Task directions.
How many lines in the entries below include the string "Politica"? Answer with the number only.
==================================================
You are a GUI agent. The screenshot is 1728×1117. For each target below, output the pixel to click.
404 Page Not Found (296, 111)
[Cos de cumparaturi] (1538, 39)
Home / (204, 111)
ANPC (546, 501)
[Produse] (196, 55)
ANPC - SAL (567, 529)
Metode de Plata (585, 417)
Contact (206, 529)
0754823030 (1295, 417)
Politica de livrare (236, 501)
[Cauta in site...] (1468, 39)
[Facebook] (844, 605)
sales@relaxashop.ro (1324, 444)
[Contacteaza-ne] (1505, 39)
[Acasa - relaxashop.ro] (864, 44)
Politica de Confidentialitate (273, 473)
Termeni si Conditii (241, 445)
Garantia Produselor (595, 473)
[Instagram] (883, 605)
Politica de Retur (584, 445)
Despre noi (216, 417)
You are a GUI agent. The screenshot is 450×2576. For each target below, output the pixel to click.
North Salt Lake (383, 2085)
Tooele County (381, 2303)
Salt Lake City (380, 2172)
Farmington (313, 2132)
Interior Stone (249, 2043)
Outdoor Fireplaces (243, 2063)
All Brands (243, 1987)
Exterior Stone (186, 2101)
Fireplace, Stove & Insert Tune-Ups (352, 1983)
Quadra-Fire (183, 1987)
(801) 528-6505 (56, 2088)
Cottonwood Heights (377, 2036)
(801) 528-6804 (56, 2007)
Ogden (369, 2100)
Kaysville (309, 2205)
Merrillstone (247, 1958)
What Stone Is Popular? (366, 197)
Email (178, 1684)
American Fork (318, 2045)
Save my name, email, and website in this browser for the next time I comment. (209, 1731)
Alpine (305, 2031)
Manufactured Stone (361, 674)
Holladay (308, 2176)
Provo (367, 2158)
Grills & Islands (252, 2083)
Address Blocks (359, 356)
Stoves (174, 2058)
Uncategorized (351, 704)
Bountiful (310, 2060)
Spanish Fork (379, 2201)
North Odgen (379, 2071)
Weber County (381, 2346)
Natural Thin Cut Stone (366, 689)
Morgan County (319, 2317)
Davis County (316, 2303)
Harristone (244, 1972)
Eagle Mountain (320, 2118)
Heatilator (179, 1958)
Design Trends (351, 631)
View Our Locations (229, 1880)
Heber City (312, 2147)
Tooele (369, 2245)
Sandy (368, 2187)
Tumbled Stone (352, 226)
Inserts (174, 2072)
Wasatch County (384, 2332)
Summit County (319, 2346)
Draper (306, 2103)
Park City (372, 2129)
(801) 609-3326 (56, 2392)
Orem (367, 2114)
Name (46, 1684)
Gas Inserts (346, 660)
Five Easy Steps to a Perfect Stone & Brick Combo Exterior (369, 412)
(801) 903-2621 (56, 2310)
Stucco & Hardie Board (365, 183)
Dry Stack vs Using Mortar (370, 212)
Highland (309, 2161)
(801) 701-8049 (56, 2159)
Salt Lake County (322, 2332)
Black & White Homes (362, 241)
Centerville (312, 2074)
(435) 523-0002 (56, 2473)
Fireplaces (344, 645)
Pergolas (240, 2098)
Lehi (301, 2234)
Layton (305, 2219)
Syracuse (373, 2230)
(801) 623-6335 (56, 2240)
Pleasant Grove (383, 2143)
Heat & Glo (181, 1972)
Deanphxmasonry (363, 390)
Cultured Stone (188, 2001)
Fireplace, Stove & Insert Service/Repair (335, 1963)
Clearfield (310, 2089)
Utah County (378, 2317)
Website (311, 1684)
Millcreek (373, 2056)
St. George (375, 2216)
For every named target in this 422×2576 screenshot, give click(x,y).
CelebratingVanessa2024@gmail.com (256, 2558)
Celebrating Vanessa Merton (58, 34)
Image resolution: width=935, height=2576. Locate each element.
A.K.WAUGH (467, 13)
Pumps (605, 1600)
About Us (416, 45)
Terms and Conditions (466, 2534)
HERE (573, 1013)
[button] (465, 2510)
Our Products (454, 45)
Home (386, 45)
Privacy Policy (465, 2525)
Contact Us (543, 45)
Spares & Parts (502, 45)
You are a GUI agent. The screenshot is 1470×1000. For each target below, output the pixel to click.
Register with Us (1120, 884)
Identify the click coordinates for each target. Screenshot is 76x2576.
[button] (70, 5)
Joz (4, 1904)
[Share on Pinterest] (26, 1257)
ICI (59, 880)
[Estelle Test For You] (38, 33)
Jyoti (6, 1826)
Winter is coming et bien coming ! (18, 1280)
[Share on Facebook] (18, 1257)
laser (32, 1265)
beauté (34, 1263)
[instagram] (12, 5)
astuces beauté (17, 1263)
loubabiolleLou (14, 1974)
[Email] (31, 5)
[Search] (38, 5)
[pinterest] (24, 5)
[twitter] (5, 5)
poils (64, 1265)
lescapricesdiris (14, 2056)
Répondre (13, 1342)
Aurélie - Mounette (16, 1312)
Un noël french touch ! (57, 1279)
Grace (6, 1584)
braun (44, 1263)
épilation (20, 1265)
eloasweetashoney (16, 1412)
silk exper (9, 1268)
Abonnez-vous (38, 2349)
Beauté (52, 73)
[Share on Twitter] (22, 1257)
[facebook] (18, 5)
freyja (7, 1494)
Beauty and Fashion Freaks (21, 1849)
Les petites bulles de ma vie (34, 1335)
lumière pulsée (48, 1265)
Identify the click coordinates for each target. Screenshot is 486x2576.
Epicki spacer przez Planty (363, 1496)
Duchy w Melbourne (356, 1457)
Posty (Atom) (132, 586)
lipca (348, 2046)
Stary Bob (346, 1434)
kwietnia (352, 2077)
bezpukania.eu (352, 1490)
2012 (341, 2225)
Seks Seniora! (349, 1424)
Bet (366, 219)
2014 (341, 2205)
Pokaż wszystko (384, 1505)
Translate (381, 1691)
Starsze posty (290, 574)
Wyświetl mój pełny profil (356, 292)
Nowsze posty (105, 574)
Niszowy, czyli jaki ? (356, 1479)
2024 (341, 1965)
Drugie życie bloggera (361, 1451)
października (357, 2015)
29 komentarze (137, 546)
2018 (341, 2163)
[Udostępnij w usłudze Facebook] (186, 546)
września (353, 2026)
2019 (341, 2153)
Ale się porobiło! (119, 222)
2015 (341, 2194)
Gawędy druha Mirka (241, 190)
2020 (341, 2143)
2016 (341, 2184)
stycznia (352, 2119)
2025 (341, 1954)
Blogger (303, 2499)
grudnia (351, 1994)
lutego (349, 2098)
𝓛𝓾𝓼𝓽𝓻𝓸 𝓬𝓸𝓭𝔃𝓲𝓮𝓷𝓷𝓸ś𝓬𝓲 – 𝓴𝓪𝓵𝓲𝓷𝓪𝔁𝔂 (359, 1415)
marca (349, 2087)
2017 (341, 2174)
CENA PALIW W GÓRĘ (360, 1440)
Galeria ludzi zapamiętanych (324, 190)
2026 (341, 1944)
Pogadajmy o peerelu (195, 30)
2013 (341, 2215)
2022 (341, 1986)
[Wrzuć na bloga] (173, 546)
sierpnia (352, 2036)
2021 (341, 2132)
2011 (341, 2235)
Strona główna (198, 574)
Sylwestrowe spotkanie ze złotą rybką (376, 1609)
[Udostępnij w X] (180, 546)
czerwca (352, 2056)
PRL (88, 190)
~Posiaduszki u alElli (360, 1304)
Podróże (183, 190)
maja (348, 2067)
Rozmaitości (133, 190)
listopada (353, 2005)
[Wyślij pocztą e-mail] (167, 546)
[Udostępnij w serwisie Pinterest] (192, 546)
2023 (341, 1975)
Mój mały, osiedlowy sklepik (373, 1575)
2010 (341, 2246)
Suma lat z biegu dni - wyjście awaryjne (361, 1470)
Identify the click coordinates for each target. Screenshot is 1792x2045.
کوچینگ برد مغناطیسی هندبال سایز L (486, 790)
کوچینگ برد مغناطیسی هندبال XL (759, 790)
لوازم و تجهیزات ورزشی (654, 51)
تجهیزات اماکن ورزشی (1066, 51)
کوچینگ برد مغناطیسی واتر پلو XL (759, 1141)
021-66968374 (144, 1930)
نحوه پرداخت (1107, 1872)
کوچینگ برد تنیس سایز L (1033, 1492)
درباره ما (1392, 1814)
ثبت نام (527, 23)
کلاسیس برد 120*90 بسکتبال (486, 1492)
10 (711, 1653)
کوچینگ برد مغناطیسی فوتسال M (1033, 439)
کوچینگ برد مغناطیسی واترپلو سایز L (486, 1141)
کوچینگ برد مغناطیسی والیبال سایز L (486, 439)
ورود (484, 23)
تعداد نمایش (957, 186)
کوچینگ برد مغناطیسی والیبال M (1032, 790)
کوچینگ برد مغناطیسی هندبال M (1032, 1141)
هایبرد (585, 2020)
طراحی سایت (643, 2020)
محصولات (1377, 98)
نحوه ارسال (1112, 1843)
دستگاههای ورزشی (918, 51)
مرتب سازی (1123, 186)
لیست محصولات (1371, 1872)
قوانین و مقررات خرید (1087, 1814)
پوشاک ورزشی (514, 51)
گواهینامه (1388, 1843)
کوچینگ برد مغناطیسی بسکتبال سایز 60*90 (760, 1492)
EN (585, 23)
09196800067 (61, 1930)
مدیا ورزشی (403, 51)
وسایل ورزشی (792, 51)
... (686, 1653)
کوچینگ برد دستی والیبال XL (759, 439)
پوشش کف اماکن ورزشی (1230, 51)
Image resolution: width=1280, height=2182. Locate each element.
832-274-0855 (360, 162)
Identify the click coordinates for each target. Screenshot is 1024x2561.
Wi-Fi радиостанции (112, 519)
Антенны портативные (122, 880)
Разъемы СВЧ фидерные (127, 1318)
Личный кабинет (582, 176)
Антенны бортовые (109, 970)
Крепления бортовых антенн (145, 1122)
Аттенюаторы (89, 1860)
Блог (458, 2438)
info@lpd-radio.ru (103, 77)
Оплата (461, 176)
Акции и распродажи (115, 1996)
==================================================
Response to this exercise.
3